Duckie's eyes went wide. "That's Mr. Duckworth to you, you backstabbing guttersnipe."

Toby wanted to laugh with the accusation, since it could be argued Duckie was behaving just as badly.

"I specifically told you to back off," Duckie went on. "This is my deal, and I won't have you ruining it."

"Excuse me, Mr. Duckworth," Robbie said, "but the deal is my family's. We want to explore every option, including the ones Mr. Tillman has presented to us."

"Him?" Duckie barked, gesturing to Toby and nearly hitting him as he did. "You want to listen to the word of a juvenile delinquent from the slums? You know his father is in prison for drug dealing and worse, right? And that his sister turns tricks for a living?"

Toby's face heated with fury and shame. "She does not," he hissed, even though, knowing Gerry, she probably had at one point.

Duckie snorted a humorless laugh. "This little shit would be nothing without me. He's a sniveling boot-licker as well. He pestered me relentlessly and tried cheap flattery and his so- called charm to get what he wanted. I had to help him get a job just to get rid of him, and you want to take his advice?"
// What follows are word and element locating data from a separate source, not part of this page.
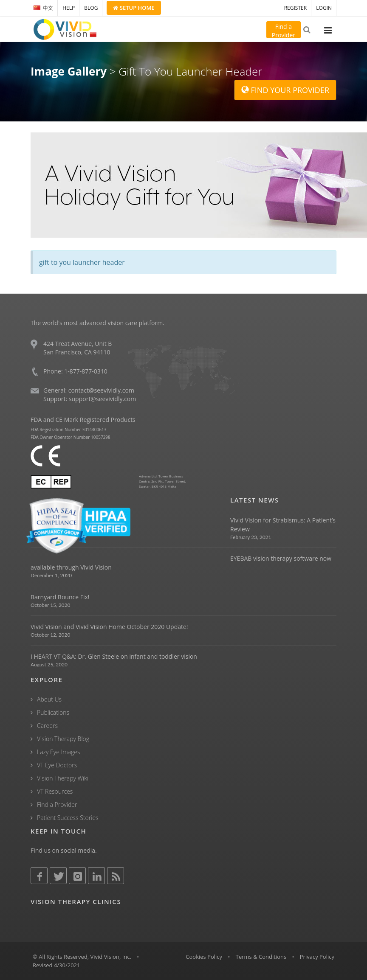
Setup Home (133, 8)
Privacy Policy (317, 957)
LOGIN (324, 8)
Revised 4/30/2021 (56, 965)
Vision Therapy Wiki (62, 778)
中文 (43, 8)
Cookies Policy (204, 957)
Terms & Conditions (261, 957)
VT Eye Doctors (57, 765)
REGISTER (295, 8)
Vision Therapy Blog (63, 739)
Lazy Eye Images (58, 752)
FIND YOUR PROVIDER (285, 90)
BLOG (91, 8)
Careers (47, 725)
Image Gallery (68, 71)
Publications (53, 712)
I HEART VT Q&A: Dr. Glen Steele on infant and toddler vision (114, 656)
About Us (49, 699)
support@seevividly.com (102, 399)
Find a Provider (57, 804)
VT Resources (55, 791)
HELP (68, 8)
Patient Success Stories (68, 817)
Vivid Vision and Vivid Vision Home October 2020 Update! (109, 626)
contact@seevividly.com (101, 390)
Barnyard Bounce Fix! (60, 597)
The blows came so fast and hard that Toby was numb before Duckie stopped talking. He'd looked up to Duckie, thought he was wonderful. Duckie had absolutely taken the place of the father who had never given a shit about him and who had told him to fuck off more often than not.

And that was exactly what Duckie was doing now. His words were cleaner and maybe more dignified than his own father's shouting, but the message was the same. He was worthless. He'd never amount to anything. He was a waste of time and space.

And Robbie had heard it all, had been witness to his humiliation.